>>>

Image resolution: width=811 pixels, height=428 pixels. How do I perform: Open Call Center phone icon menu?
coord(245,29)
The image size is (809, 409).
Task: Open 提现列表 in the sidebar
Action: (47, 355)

<<<

Stated exercise:
Reproduce all of the entries above with "Call Center" swapped for "Help Desk", leaving everything else unchanged.

Reply:
Image resolution: width=811 pixels, height=428 pixels. How do I perform: Open Help Desk phone icon menu?
coord(245,29)
The image size is (809, 409).
Task: Open 提现列表 in the sidebar
Action: (47, 355)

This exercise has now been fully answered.